Water Storage Reservoirs
The main storage point for the rain water will be the 1,500,000-litre reservoir situated at the end of the sports pitch at the lowest point of our property. Additionally, we have a 600,000-litre reservoir higher up on the property that supplies, via gravity to whole school.
The main lower reservoir, once complete will also be populated with fish to help provide nutrients to the water within its own small ecosystem. This nutrient rich water will help irrigate our farm areas and provide water to our hydroponic farm with the aim to become truly organic.
During the day, a solar power pump slowly but constantly pumps water up to the top reservoir. A basic particle filter removes any solids before going into the top reservoir and from there the water either goes in raw form for general irrigation or to the hydroponic farm. At the same time the water takes another route through filter systems so it can be used within the school. Further micro filtering and treatment brings this water to a safe drinkable standard.
Hydroponic farming reduces water usage by 80% over conventional farming. We are currently experimenting with NFT (Nutrient Flow Technique), Flood and Fill, and Bato Bucket systems.
Our first vegetables have been tomatoes and we are now starting lettuces, cucumbers, peppers, chillies, egg plants, potatoes, onions and carrots.
Once fully operational we will be able to supply our staff and students with freshly grown organic vegetables. Excess vegetables will to available to parents and visitors to purchase in the school Café.
Reduce, Reuse, Recycle
This is a general mindset within the school. All of our staff and teachers are encouraged to reduce the use of paper, water and general resources. As the students get older the need to use paper reduces dramatically, and our interactive projectors and online learning tools are used more and more.
We have a recycling centre for our rubbish and when purchasing goods we refuse plastic bags.
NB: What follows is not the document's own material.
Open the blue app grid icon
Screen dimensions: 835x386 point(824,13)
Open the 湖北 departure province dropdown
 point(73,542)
We are constantly looking for new ways to be more environmentally friendly.
We have a large area of land put aside for plant life that benefits the school and nature. Our choice of what to grow there is driven by education and food requirements. We are also in the process of making paths through the orchard to allow it to be used as a cross country running track.
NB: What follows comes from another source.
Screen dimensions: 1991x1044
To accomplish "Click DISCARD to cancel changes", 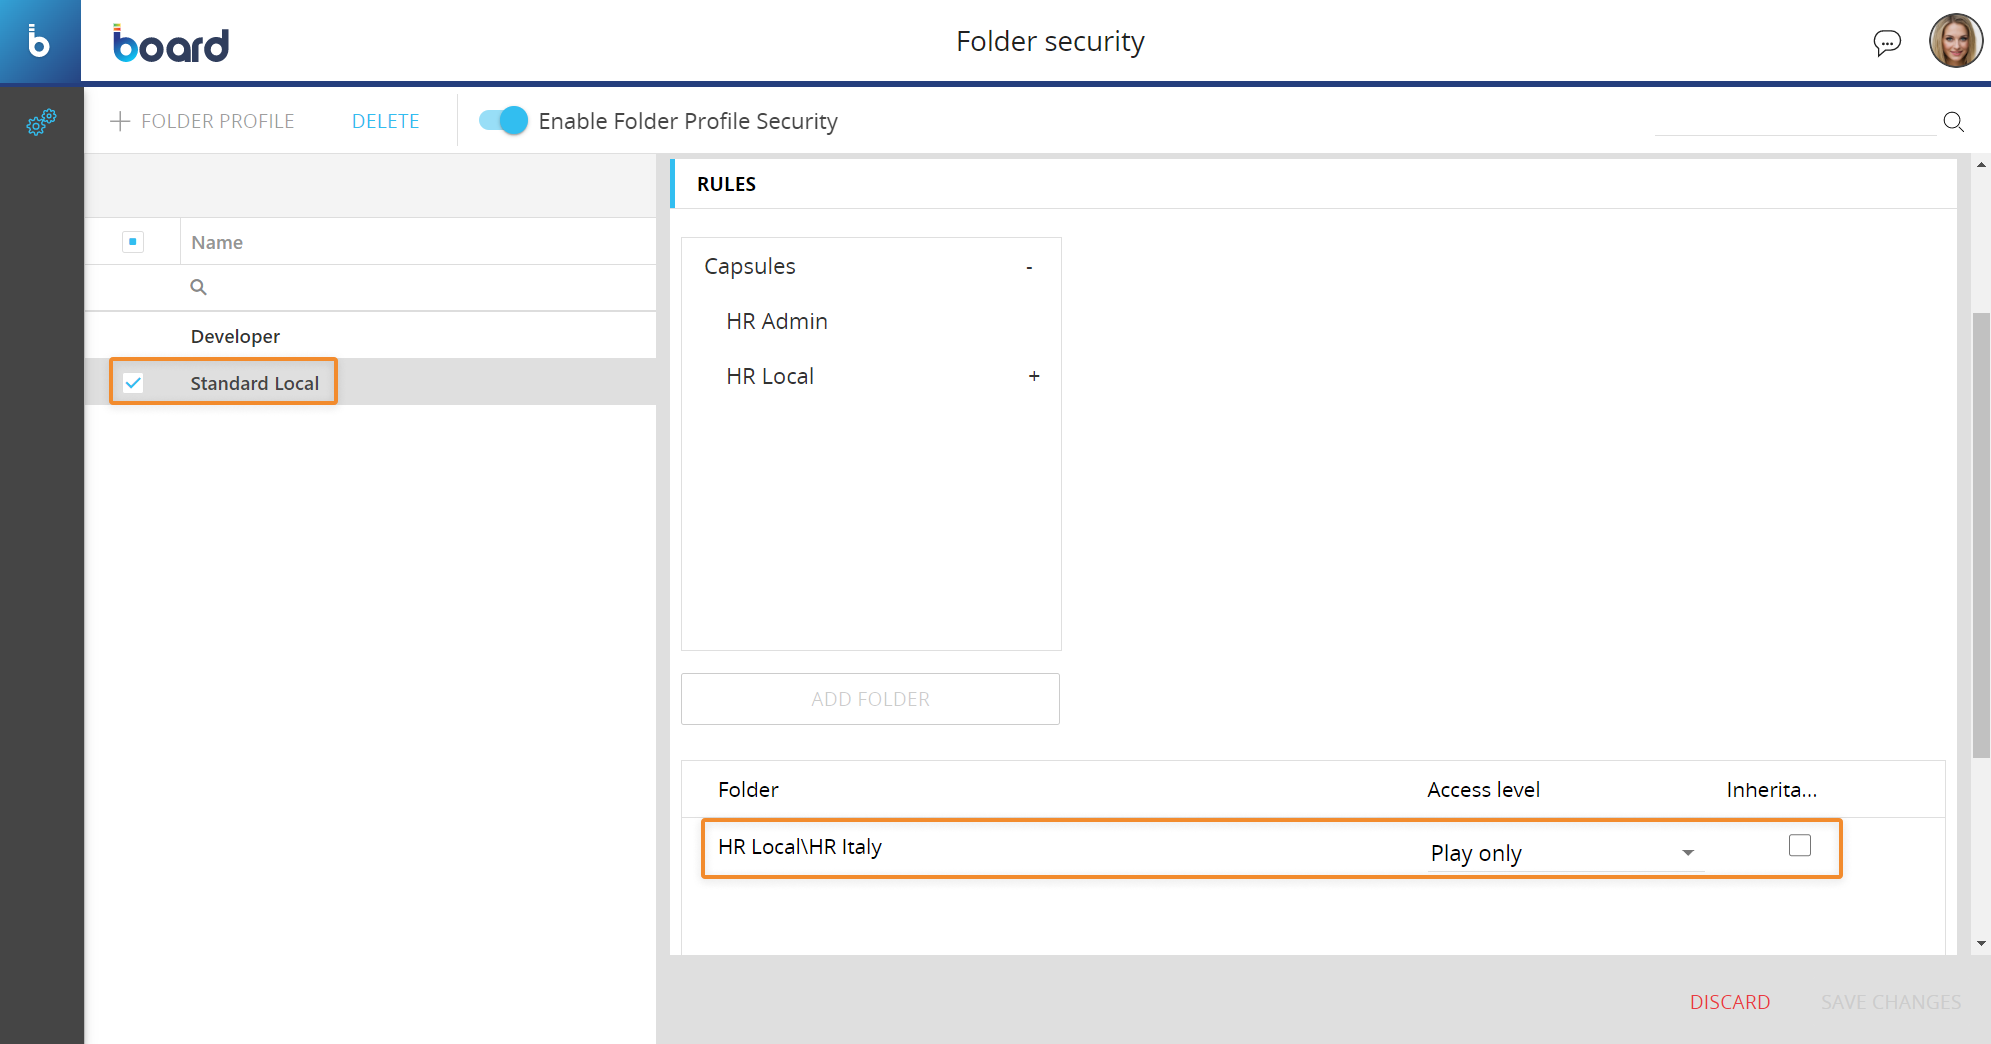I will (1729, 1002).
The old rubber trees in this area are slowly being replaced with various beneficial plants such as fruit trees and the wood from the old rubber trees is being used to manufacture frames and stands for the hydroponic farm area. For every rubber tree reprocessed we plant at least 2 new trees.
Our buildings are designed with energy efficiency taken into account at every step. The position of the buildings in relation to the movement of the sun and the overhang of the roofs mean that at no point during the year does direct sunlight enter a classroom window during the school day. This is possible even with wide and tall windows that fill the classrooms with natural light.
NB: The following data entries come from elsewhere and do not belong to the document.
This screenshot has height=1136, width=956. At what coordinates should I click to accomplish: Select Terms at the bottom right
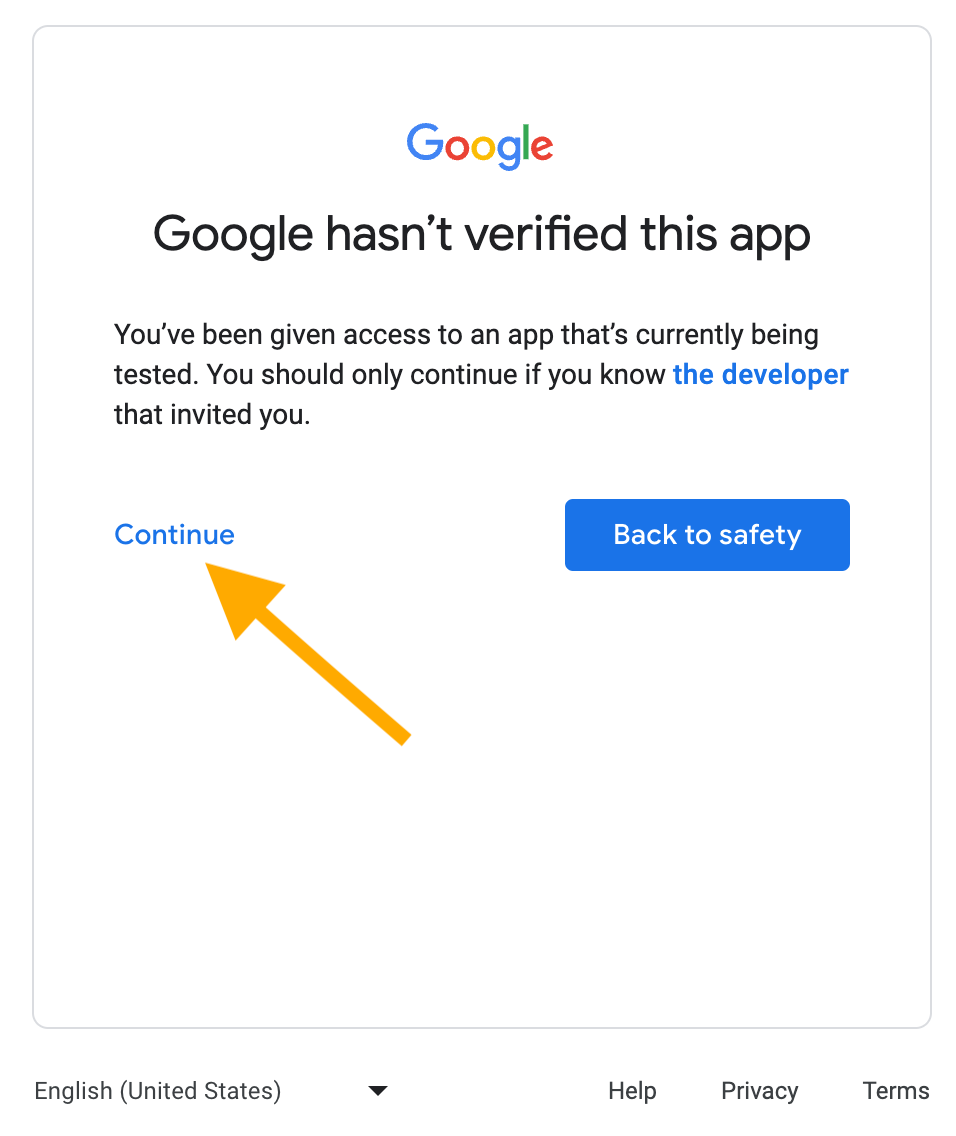coord(895,1090)
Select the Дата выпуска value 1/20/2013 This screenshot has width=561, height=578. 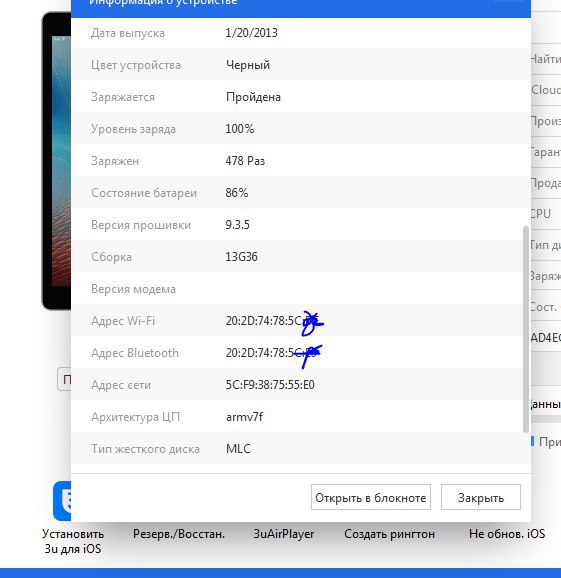(252, 33)
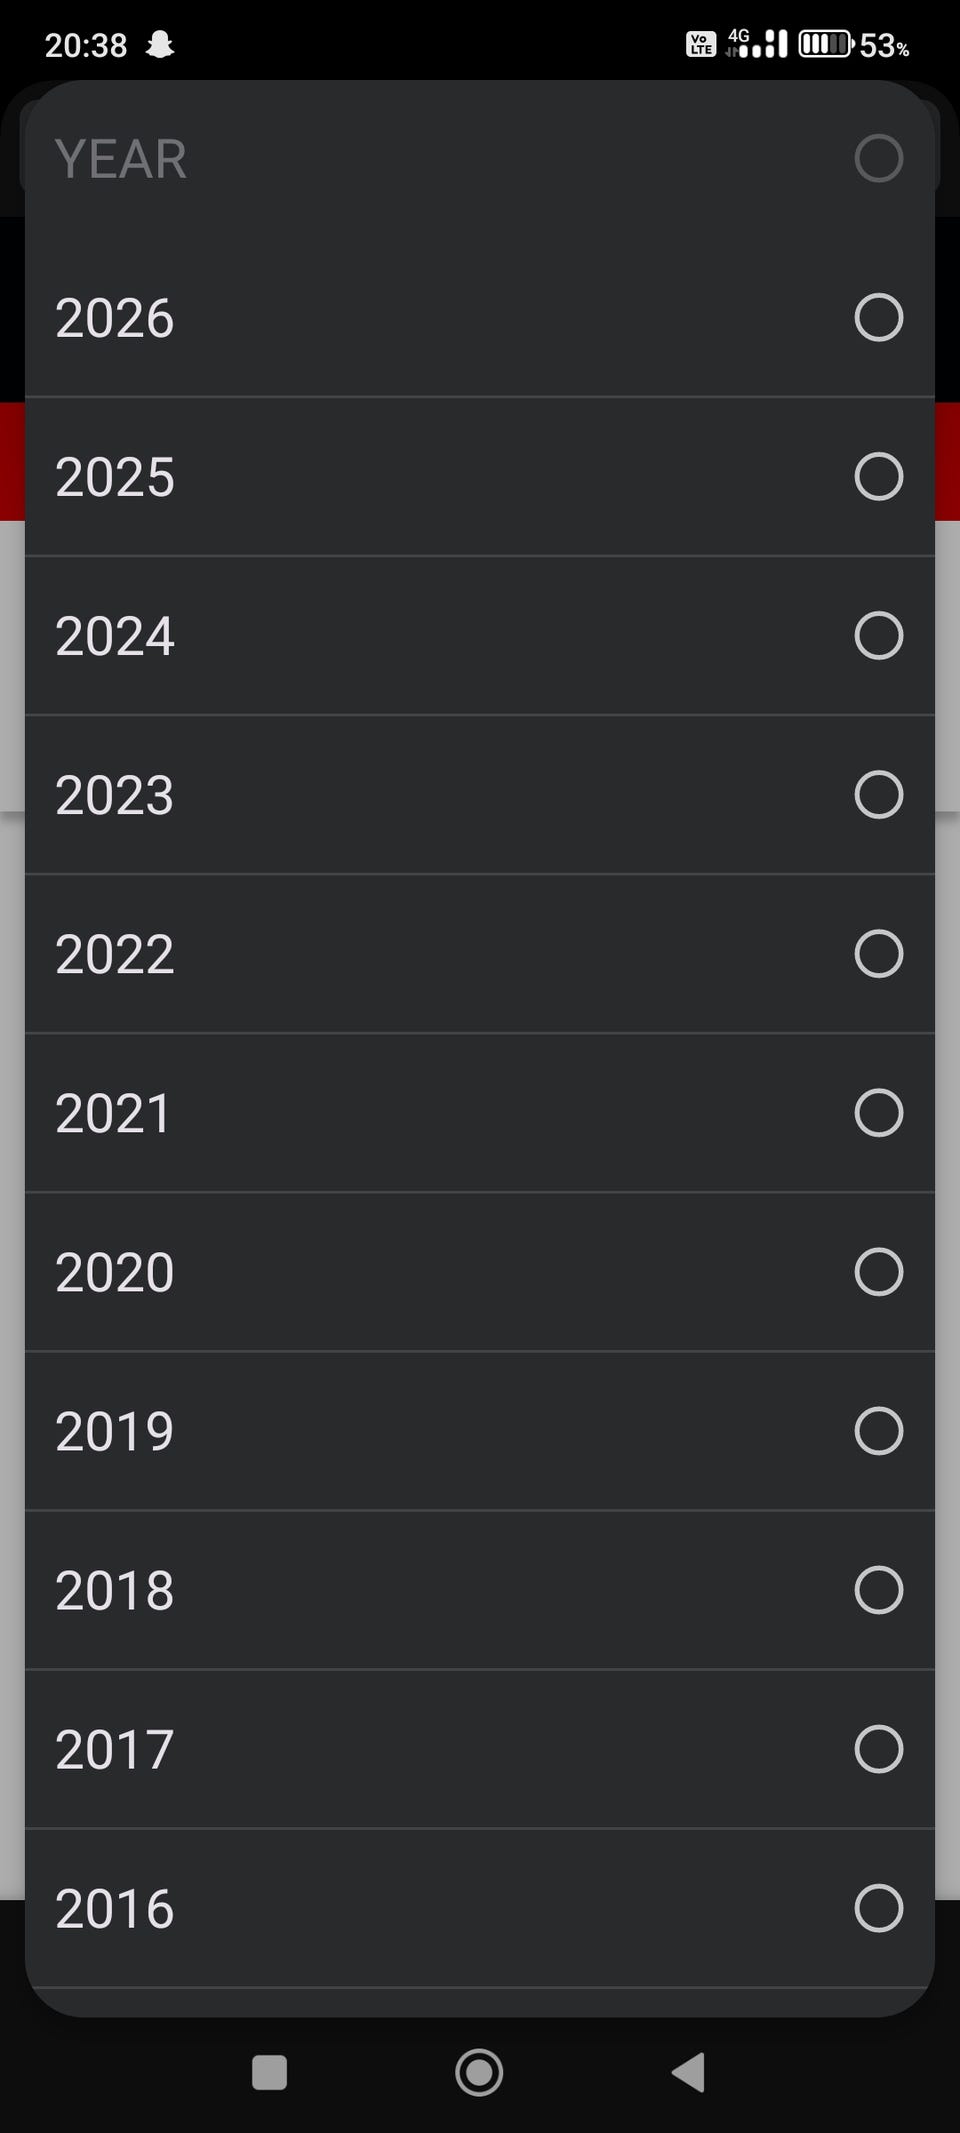Screen dimensions: 960x2133
Task: Choose the 2020 year label
Action: [x=115, y=1272]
Air conditioning is available in all classroom however it isn’t used very often as we have 9 inches of high efficiency insulation in the roof space that prevents the heat of the sun warming the classrooms. This insulation also plays a part when air conditioning is used as it helps to keep the cool air in the room by reducing its upward flow.
Pay it forward
It is our responsibility to give our students and everyone around them the knowledge with environmental education to take this mindset forward and further develop it by using new technology and becoming more in-tune with our surroundings and planet.
It is our job to teach our students holistically about everything in life; and looking after this planet, the place where we live, is very much part of that!